◆ Отрывок текста:
....

МИЛИЦИЯ И АРМИЯ

МИЛИЦИЯ И АРМИЯ

Екатеринбург всегда поражал меня малочисленностью полиции, а вследствие этого — фактической беззащитностью граждан. Случись что на улице, вы никогда не найдёте городового. Со временем я как-то сжился с этим положением: если городовой уж очень понадобится, то всякий может застать его в участке.

С первого же дня и почти во всё время существования Комитета общественной безопасности не проходило ни одного заседания, чтобы не выдвигался вопрос о милиции.

Надо отдать должное Кролю. Его стараниями наш Комитет в полной мере напоминал парламент. Кроль был большим знатоком парламентарных обычаев. Это делало заседания интересными хотя бы по внешней форме. Обычно, огласив повестку дня, Кроль давал слово председателю Исполнительной комиссии. Почти всегда на сцену поднимался Кащеев. Его молодость, полная вера в победу революции, горящие вдохновенным огнём глаза и музыкальный голос всегда делали доклады интересными, и почти всегда они срывали аплодисменты. Мне выступать приходилось редко, только в случаях отсутствия председателя. Моя буржуазная фигура с достаточно выпуклым животиком, хорошо сшитая визитка, чистый крахмальный воротник и хороший галстук так плохо гармонировали с общей массой, что я не пользовался фавором. Во мне видели «буржуя», и, чем больше углублялась революция, тем враждебнее становилось ко мне отношение «товарищей». Шумные аплодисменты я заслужил только раз.

Оппозиция справа (кадеты) подчёркивала бесплодность нашей работы, и кто-то из ораторов поставил вопрос:

— Скажите, что за эти три недели сделала Исполнительная комиссия?

Кащеев не нашёлся что ответить.

Я попросил слова:

— С оратором я совершенно согласен. Сделали мы действительно мало, и всю нашу деятельность можно охарактеризовать так: за три недели существования Комитета общественной безопасности и Исполнительной комиссии не случилось ни одного погрома и ни одного убийства.

Когда кончался доклад Исполнительной комиссии, начинались прения. Сперва предоставлялось слово трём ораторам, чтобы высказаться против доклада, а затем — такому же количеству желающих говорить в защиту. После этого уступалось время запросам. И не проходило ни одного заседания, чтобы не делался запрос о милиции. В большинстве случаев с таким запросом выступал И. С. Яковлев. Нравились ли ему одобрительные возгласы и аплодисменты или действительно он, несмотря на свои пожилые годы и интеллигентность, всё зло видел в полиции, но только каждый раз он задавал вопрос: «А почему на такой-то улице в форме милиционера стоит бывший городовой?» В парламенте раздавался шум и крики порицания.

....

◆ Содержимое данных:
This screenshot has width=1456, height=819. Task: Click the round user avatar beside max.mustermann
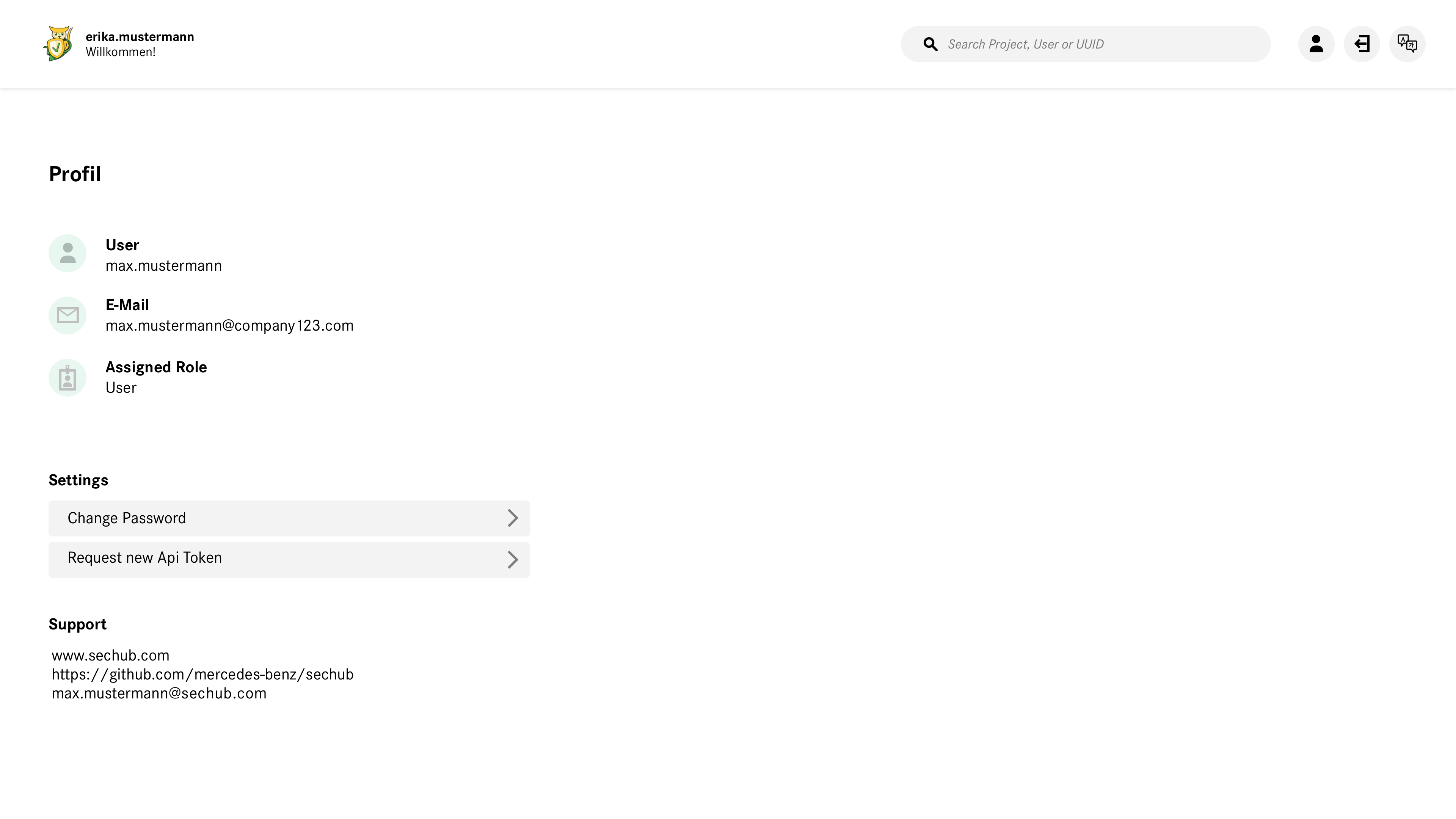point(67,253)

....

◆ Задание: Извлеките из отрывка о милиции фрагмент, начинающийся словами «Оппозиция справа (кадеты)» и заканчивающийся словами «нашёлся что ответить.». Данные — отдельный материал, с отрывком они не связаны.

◆ Итог упражнения:
Оппозиция справа (кадеты) подчёркивала бесплодность нашей работы, и кто-то из ораторов поставил вопрос:

— Скажите, что за эти три недели сделала Исполнительная комиссия?

Кащеев не нашёлся что ответить.